*** Text for analysis Section Begins ***

The Biden Administration is using its rulemaking authority to lower health care costs for consumers and improve access to health care in connection with health plans sold on the Affordable Care Act’s (ACA) exchanges. Lower-cost marketplace plans could serve as a disincentive for employees to enroll in employer-sponsored health plans. The first 2022 payment notice final rule setting forth the Biden Administration’s agenda was released in January 2021, as outlined in a fact sheet available on the CMS website. The second 2022 payment notice final rule (Final 2022 Rules) was released on April 30, 2021. The press release states that:
“The Centers for Medicare & Medicaid Services (CMS) today adopted new provisions to lower maximum out-of-pocket costs to consumers by $400, while increasing competition and improving the consumer experience for millions of Americans who will rely on the Federal Health Insurance Marketplaces in plan year 2022. These actions demonstrate a strong commitment by the Biden-Harris Administration to protect and build on the Affordable Care Act (ACA), reduce health care costs, and make our health care system easier to navigate and more equitable.”
The guidance, in part, reflects changes related to out-of-pocket costs, special enrollment periods (SEPs), web broker display requirements, pharmacy benefit management (PBM) transparency and audit and oversight of exchanges.
The highlights are summarized below:
The maximum out-of-pocket costs has been lowered by $400. The Final 2022 Rules reduced the annual limitation on cost sharing for eligible enrollees with incomes between 100% and 200% of the federal poverty level (FPL) to $2,900 for self-only coverage and $5,800 for other-than-self-only coverage. The Final 2022 Rules also reduced the annual limitation on cost sharing for eligible enrollees with incomes above 200% and through 250% FPL to $6,950 for self-only coverage and $13,900 for other-than-self-only coverage.

*** Text for analysis Section Ends ***
*** Dataset records Section Begins ***

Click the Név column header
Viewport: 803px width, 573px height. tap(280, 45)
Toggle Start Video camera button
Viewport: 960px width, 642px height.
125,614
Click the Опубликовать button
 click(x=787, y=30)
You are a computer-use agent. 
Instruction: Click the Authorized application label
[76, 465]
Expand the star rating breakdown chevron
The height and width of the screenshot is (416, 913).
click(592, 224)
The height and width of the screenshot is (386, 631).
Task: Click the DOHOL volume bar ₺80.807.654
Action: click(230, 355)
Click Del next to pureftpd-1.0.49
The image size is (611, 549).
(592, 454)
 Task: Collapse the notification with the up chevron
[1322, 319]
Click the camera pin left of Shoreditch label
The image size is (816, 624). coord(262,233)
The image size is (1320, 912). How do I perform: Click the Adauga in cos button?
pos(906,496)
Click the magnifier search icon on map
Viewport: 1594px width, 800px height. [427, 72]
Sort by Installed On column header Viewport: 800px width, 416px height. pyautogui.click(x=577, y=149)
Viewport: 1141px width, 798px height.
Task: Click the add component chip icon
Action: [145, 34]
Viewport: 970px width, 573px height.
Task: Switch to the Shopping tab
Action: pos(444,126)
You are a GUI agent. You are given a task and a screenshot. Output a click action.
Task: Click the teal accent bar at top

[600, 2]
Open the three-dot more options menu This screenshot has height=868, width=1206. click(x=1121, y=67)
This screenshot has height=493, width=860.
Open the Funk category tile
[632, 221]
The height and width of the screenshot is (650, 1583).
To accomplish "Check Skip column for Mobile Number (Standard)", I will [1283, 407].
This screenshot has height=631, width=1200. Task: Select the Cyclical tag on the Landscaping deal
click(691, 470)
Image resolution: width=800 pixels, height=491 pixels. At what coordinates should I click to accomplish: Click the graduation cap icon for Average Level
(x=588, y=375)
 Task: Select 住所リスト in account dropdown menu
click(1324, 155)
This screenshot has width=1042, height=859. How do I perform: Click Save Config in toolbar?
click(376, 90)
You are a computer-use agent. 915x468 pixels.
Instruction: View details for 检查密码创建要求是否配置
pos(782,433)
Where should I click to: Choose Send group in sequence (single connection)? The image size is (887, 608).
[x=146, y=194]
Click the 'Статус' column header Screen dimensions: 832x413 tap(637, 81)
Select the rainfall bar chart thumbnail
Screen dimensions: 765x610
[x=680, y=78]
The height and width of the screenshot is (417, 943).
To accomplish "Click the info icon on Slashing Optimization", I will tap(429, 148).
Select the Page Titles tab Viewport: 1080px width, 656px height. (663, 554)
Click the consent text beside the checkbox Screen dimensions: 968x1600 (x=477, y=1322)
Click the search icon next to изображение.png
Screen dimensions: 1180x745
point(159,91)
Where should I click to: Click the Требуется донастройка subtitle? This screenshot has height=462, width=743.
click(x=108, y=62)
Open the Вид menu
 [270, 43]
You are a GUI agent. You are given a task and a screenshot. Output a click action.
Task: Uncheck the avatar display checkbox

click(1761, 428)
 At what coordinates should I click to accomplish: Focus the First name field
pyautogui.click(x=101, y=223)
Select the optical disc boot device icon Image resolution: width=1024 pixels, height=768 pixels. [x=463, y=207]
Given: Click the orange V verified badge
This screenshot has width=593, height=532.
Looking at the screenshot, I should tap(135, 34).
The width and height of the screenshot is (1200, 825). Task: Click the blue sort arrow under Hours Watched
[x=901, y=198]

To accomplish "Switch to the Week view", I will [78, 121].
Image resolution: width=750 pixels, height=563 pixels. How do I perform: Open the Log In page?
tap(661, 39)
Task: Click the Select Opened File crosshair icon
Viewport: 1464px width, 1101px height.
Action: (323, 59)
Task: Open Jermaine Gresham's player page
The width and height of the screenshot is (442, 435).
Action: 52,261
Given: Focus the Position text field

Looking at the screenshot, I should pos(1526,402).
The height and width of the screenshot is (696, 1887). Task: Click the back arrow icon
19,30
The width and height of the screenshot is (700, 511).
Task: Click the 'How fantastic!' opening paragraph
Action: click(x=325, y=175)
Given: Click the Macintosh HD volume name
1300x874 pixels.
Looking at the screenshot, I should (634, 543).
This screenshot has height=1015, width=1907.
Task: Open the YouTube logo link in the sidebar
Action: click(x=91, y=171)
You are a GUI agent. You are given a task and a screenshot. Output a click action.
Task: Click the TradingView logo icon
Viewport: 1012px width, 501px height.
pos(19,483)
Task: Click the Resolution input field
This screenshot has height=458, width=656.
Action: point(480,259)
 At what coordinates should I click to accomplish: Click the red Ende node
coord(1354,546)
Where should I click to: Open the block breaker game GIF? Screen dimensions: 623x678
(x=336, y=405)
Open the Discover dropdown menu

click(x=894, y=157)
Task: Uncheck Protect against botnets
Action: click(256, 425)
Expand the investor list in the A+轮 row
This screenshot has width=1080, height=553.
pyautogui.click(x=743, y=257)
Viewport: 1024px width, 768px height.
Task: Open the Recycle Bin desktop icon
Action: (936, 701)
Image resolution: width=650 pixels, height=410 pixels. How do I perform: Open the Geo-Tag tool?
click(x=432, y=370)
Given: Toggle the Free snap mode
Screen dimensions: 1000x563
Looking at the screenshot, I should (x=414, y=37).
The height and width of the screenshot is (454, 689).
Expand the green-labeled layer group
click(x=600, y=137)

*** Dataset records Section Ends ***

# About this exercise
Please copy the whole text on the 2022 ACA marketplace payment rules word for word. The lines have no role here.

# Exercise answer
The Biden Administration is using its rulemaking authority to lower health care costs for consumers and improve access to health care in connection with health plans sold on the Affordable Care Act’s (ACA) exchanges. Lower-cost marketplace plans could serve as a disincentive for employees to enroll in employer-sponsored health plans. The first 2022 payment notice final rule setting forth the Biden Administration’s agenda was released in January 2021, as outlined in a fact sheet available on the CMS website. The second 2022 payment notice final rule (Final 2022 Rules) was released on April 30, 2021. The press release states that:
“The Centers for Medicare & Medicaid Services (CMS) today adopted new provisions to lower maximum out-of-pocket costs to consumers by $400, while increasing competition and improving the consumer experience for millions of Americans who will rely on the Federal Health Insurance Marketplaces in plan year 2022. These actions demonstrate a strong commitment by the Biden-Harris Administration to protect and build on the Affordable Care Act (ACA), reduce health care costs, and make our health care system easier to navigate and more equitable.”
The guidance, in part, reflects changes related to out-of-pocket costs, special enrollment periods (SEPs), web broker display requirements, pharmacy benefit management (PBM) transparency and audit and oversight of exchanges.
The highlights are summarized below:
The maximum out-of-pocket costs has been lowered by $400. The Final 2022 Rules reduced the annual limitation on cost sharing for eligible enrollees with incomes between 100% and 200% of the federal poverty level (FPL) to $2,900 for self-only coverage and $5,800 for other-than-self-only coverage. The Final 2022 Rules also reduced the annual limitation on cost sharing for eligible enrollees with incomes above 200% and through 250% FPL to $6,950 for self-only coverage and $13,900 for other-than-self-only coverage.